With that process going on, a significant amount of heat gets produced, and that’s why the stainless steel fermentation tanks must be cooled regularly to maintain the desired temperature. Each container can hold approximately 2400 gallons of ale or lager, which translates to four batches of wort to obtain maximum capacity in a tank. In this write-up, we shall take a look at the beer fermentation process involving stainless steel fermentation tanks.

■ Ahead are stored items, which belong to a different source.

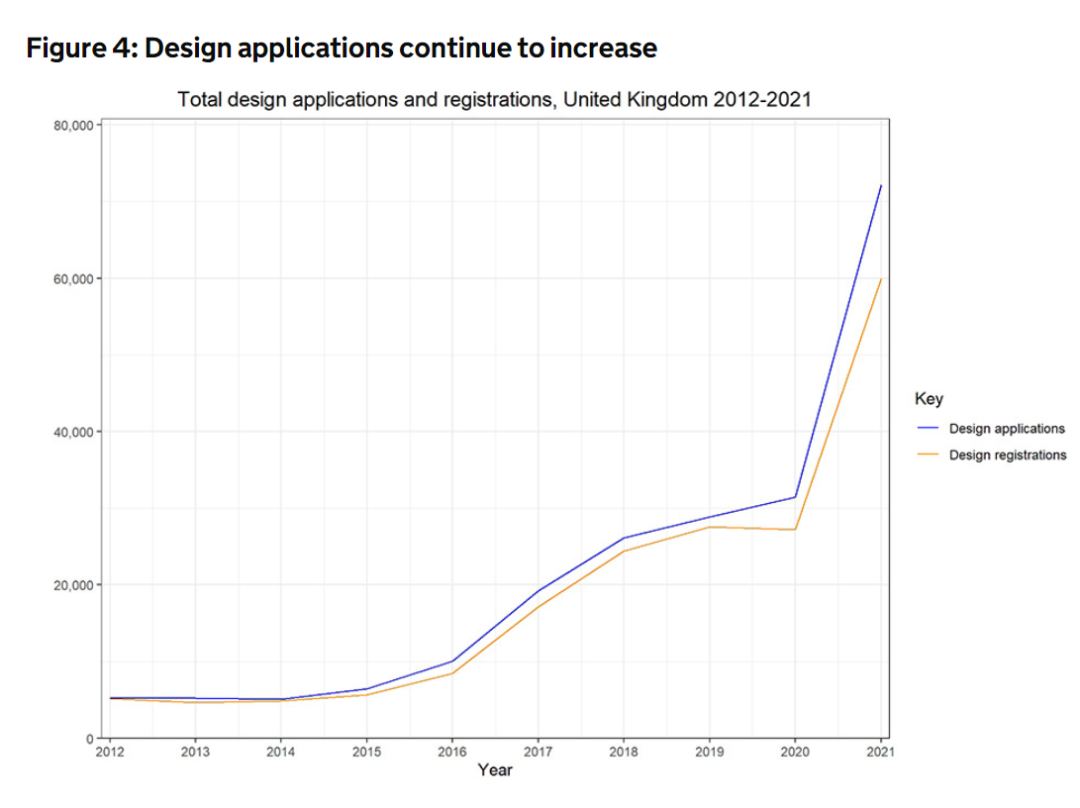This screenshot has width=1080, height=808.
Task: Click the 60,000 y-axis label
Action: [71, 278]
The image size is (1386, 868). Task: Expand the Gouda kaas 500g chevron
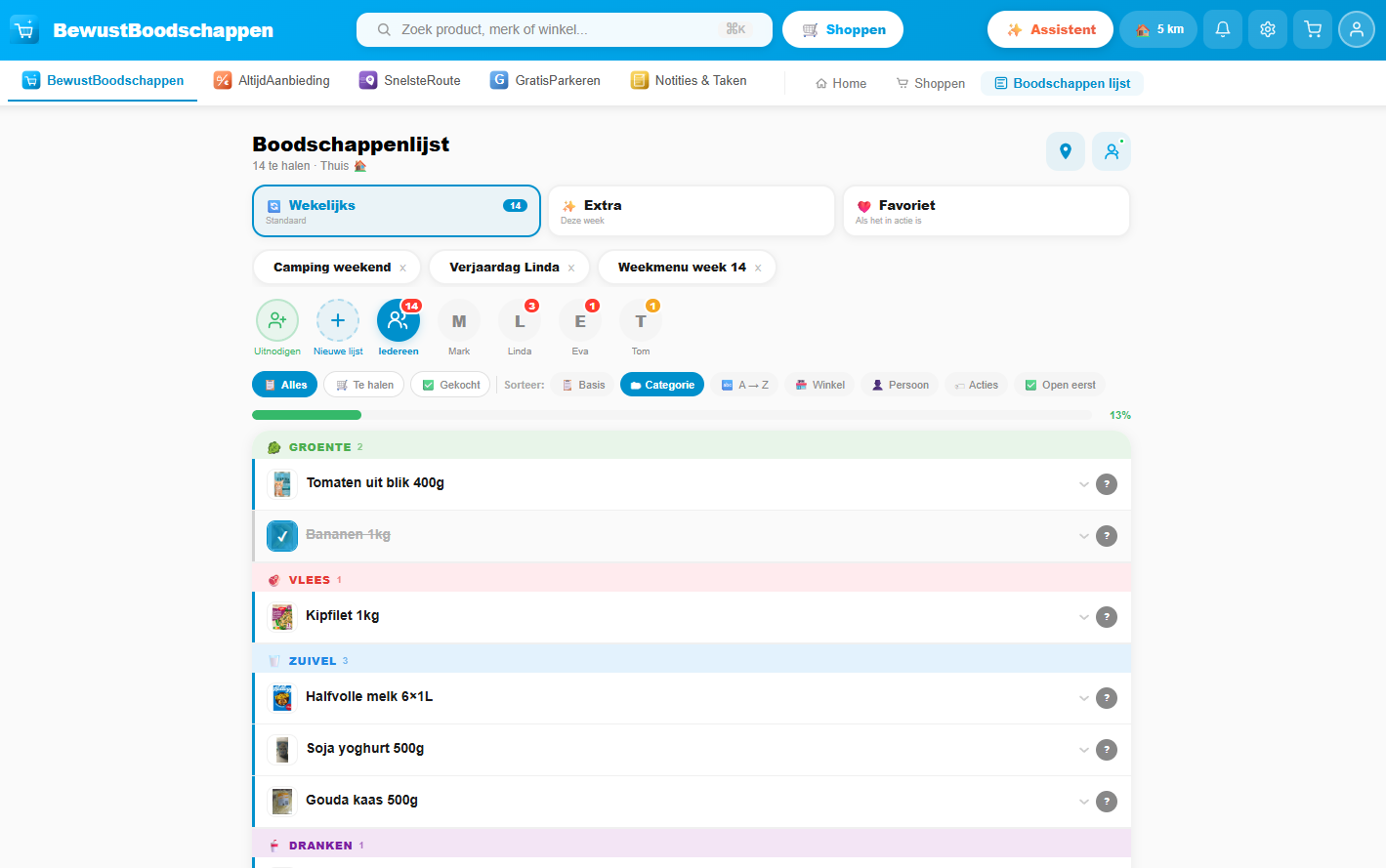[x=1083, y=802]
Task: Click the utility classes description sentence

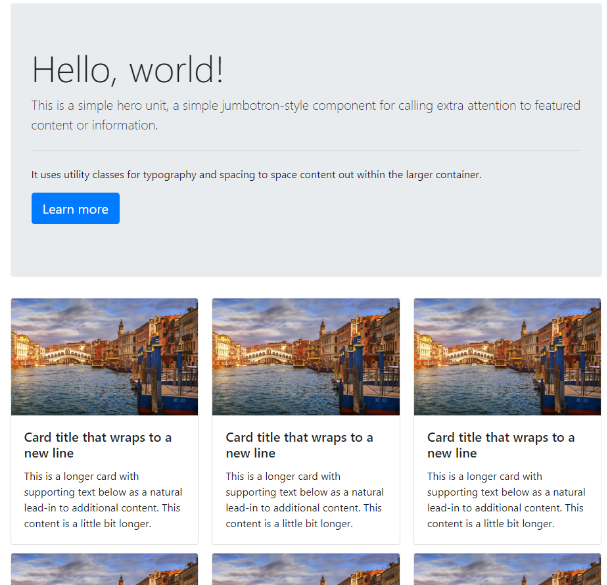Action: 256,175
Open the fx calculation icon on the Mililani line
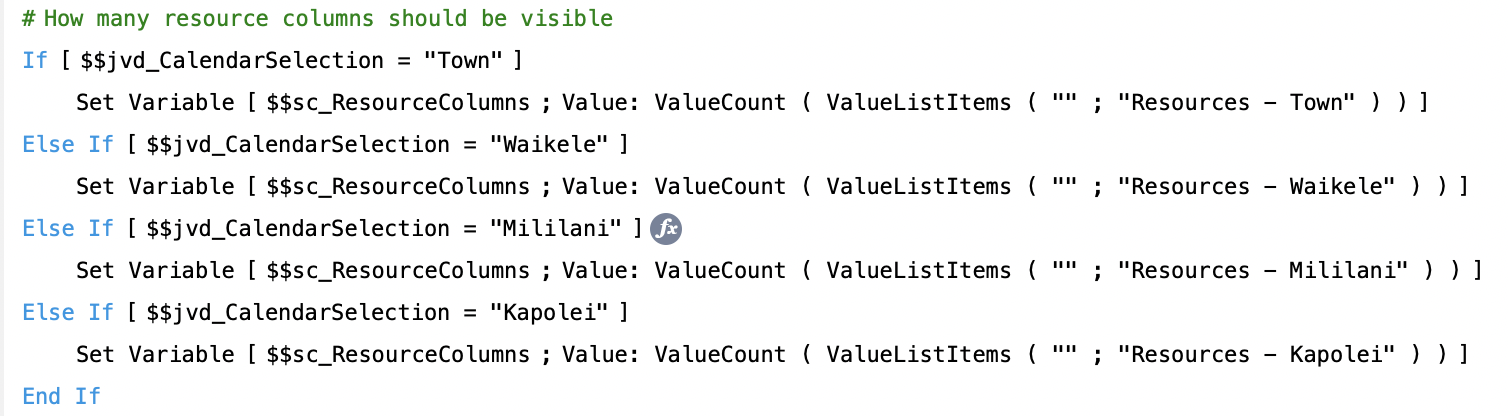Viewport: 1508px width, 416px height. pos(665,229)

Stage one: adding wort to yeast
After the addition of wort to ferment, the mixture’s specific gravity is measured. The measurement process can be done at a later stage, too, to establish the alcohol content of the beer. It also serves as an indicator to know when to stop the process. Usually, the fermentation tank is sealed off from the air, but a long narrow vent pipe is left open to allow carbon dioxide to escape the fermenter. A consistent flow of carbon dioxide through the pipe prevents air from the outside from entering the fermentation tank. This procedure also keeps the mixture from being contaminated by foreign yeasts.
Stage two: the settling of yeast
Near the end of the fermentation process, the yeast will settle at the bottom of the fermentation tank. This bottom is usually cone-shaped, which makes it relatively easy to scoop and remove the fungus. The collected yeast can then be re-used in the next beer batch. Each yeast collection can be utilized several times before it ever needs replacement. Replacement is usually done when the yeast has mutated and therefore yields a different taste. Consistent taste and alcohol levels need to be maintained at all times to succeed as a commercial brewer.

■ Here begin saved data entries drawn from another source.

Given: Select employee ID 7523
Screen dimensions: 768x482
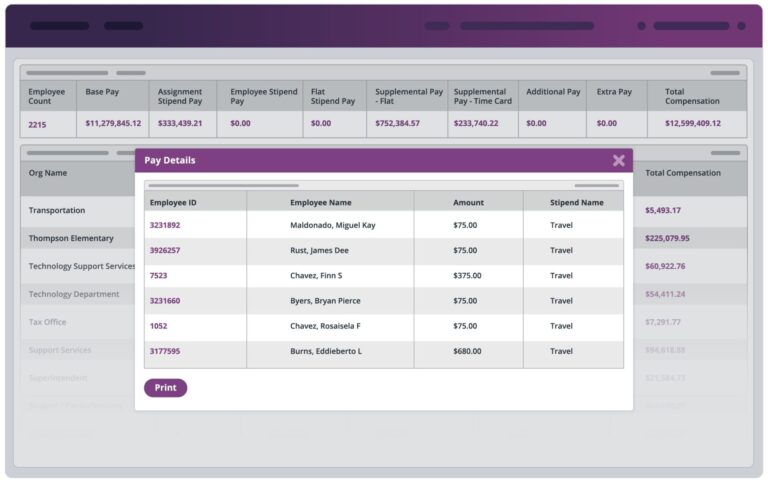Looking at the screenshot, I should [x=158, y=276].
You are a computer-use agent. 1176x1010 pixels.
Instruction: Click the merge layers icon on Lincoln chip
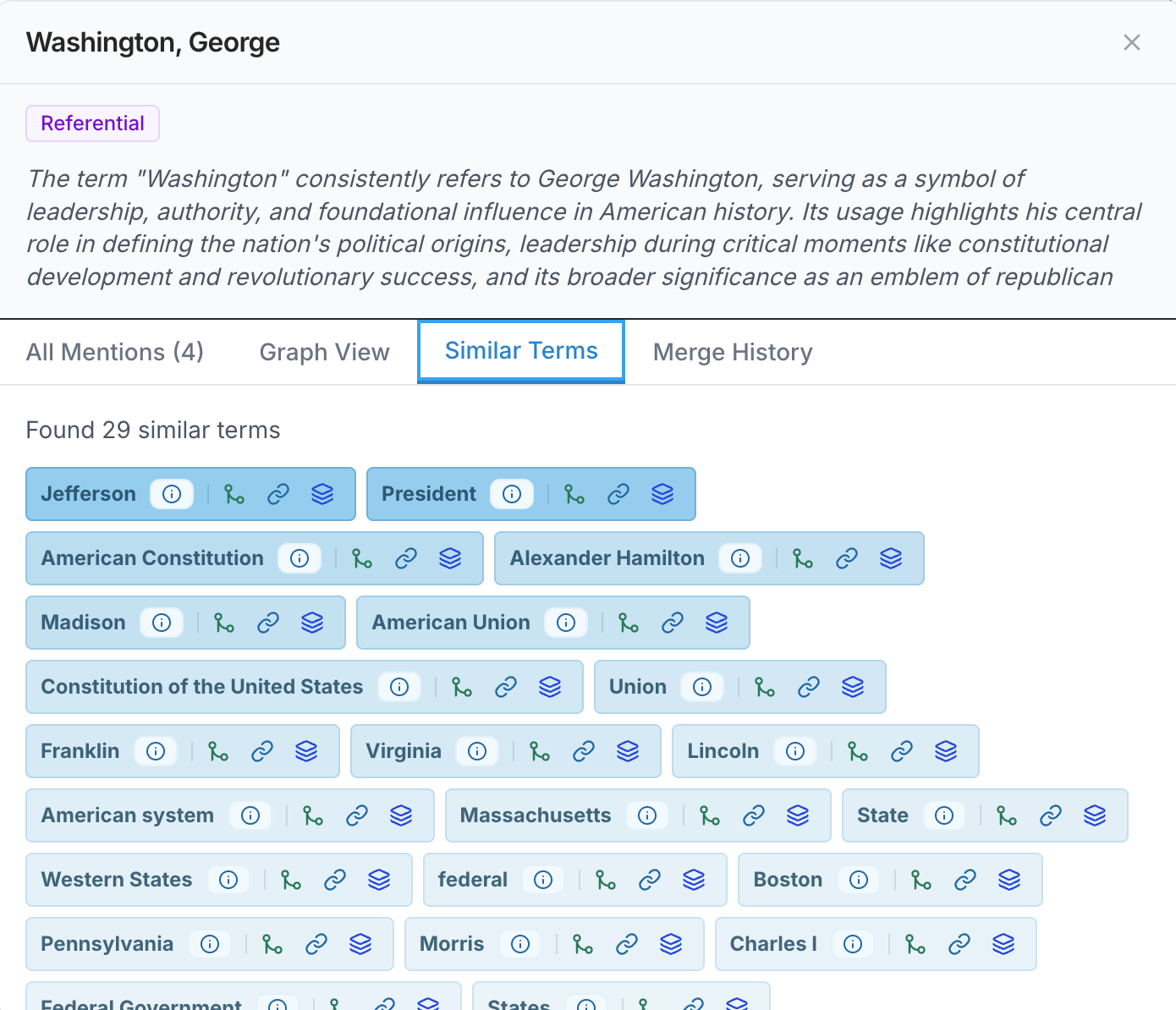[x=946, y=751]
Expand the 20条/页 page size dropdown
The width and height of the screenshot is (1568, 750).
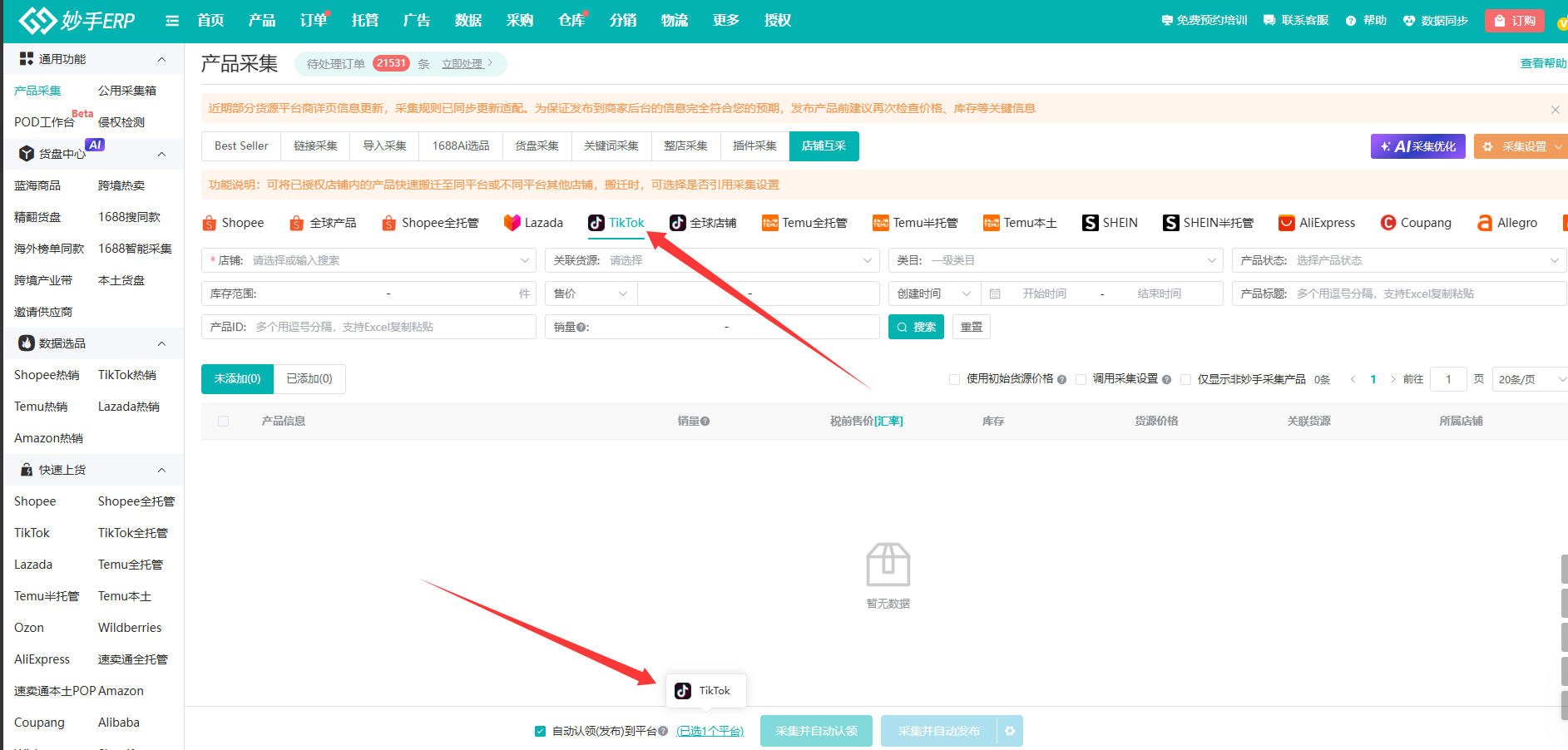(1531, 379)
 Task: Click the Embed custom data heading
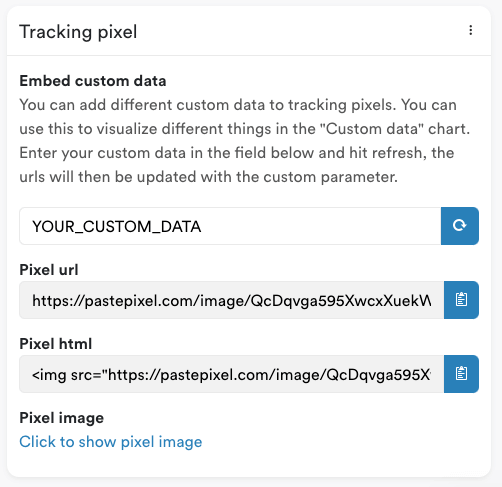pyautogui.click(x=93, y=81)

Stage three: capping the carbon dioxide vent
When the desired specific gravity of the mixture in the stainless steel fermentation tank is obtained, the vent tube for releasing carbon dioxide is closed off. The fermentation tank is now sealed. The more the fermentation process continues, the more pressure is built up inside the tank. This is the process that gives many beers their carbonation. More carbon dioxide is added later in the process. From this point moving forward, the beer is kept under pressure. The only time when the pressure is relieved is during the bottling.

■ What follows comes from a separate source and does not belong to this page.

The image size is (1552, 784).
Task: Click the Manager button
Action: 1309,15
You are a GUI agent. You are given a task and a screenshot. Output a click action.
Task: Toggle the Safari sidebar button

Stage four: post-fermentation
The resultant beer can now be cooled to roughly 32 F. This also enables the yeast produced to settle to the bottom of the fermentation tank. Many other unwanted proteins that are generated by the solution also come out at this low temperature. After solids get settled at the bottom of the fermentation tanks, the beer can now be pumped from the tank and then passed through a filter to remove any stray solids. Afterward, the beer is injected into a different container, called a bright beer tank. The carbon dioxide level is adjusted by pumping extra CO2 into the beer right through a porous stone.
The beer crafting process requires many years of experience to perfect. The best beer brewers have learned to rely on some of the best stainless steel fermentation tanks to maintain consistency and taste across all their bottles of beer.